┌──

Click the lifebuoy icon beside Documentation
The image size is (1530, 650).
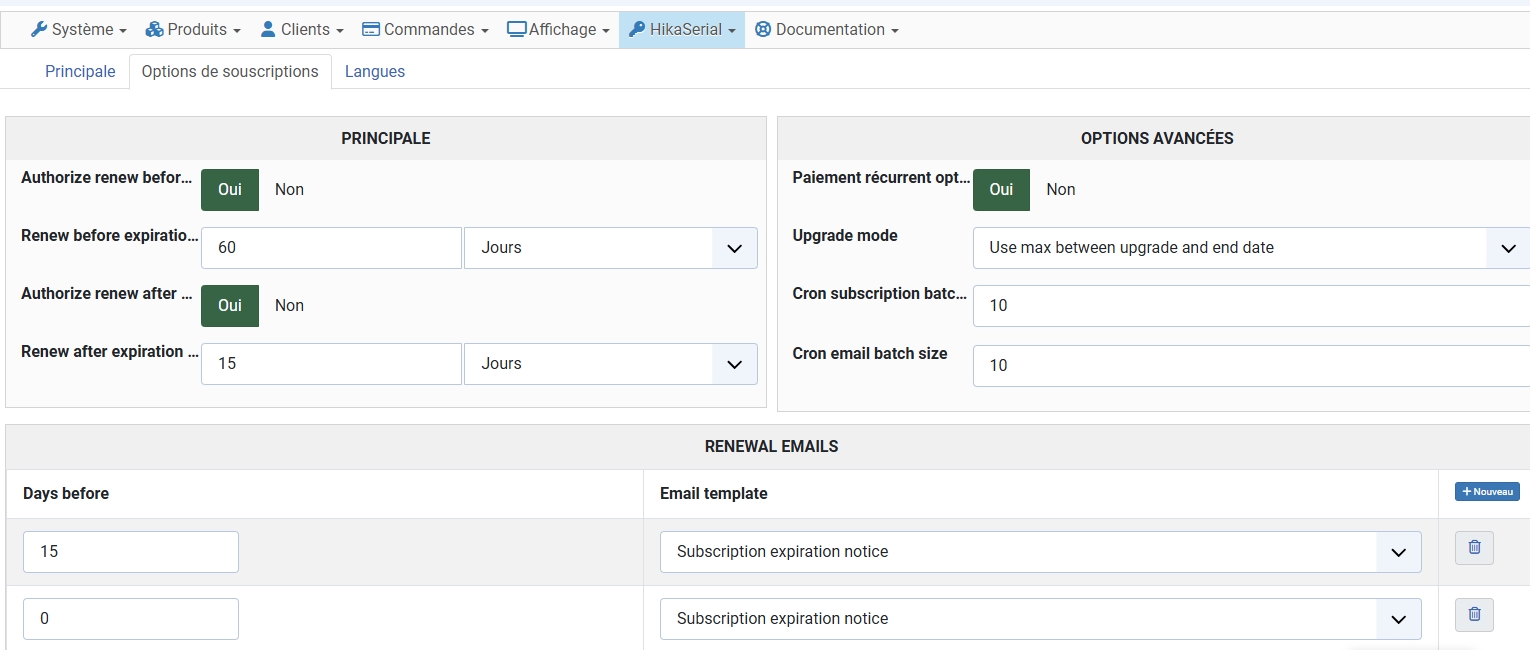(x=763, y=30)
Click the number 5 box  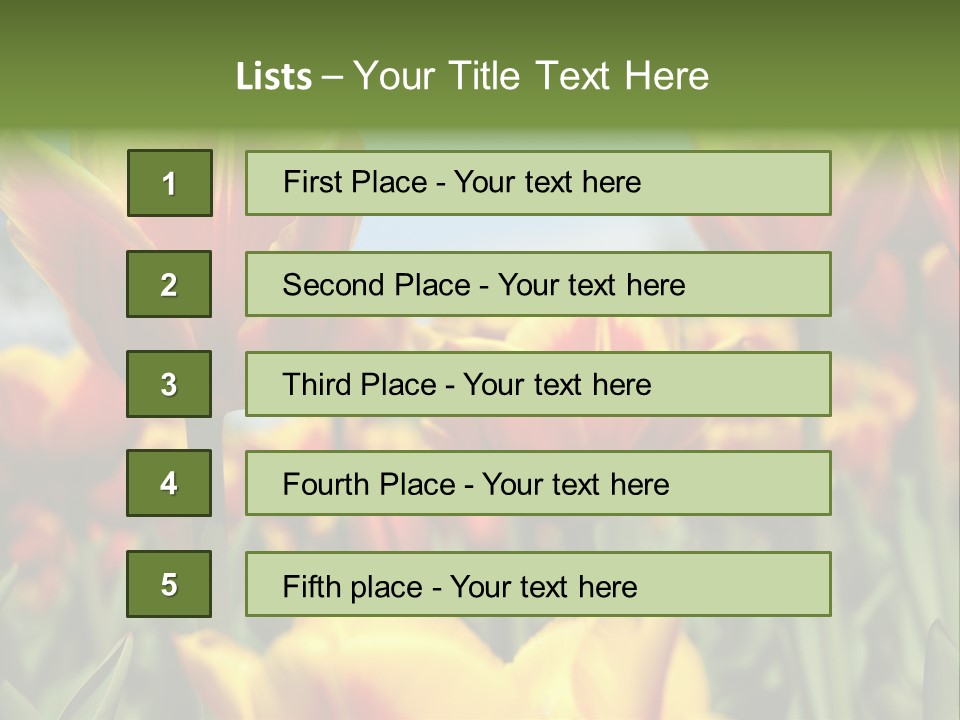[169, 584]
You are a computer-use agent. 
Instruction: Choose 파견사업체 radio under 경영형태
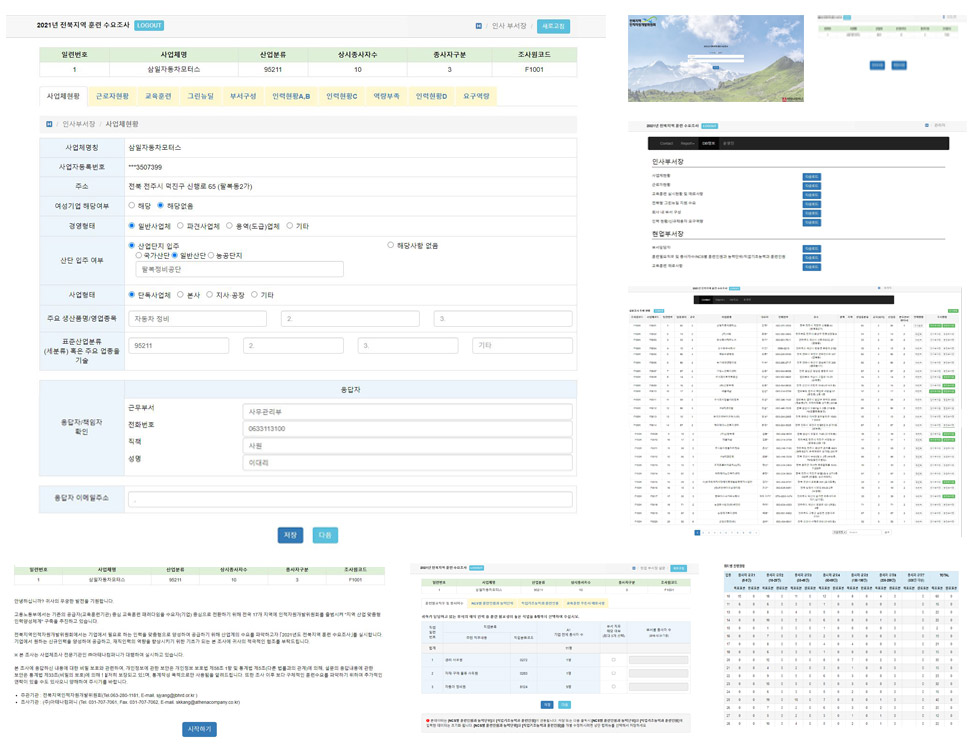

└──

**TASK BRIEF**
Write out the line that contains "You are a computer-use agent." and every line after it to the end of the data, exactly as they stand. Omit the pictures.

**REPLY TO THE TASK**
You are a computer-use agent. 
Instruction: Choose 파견사업체 radio under 경영형태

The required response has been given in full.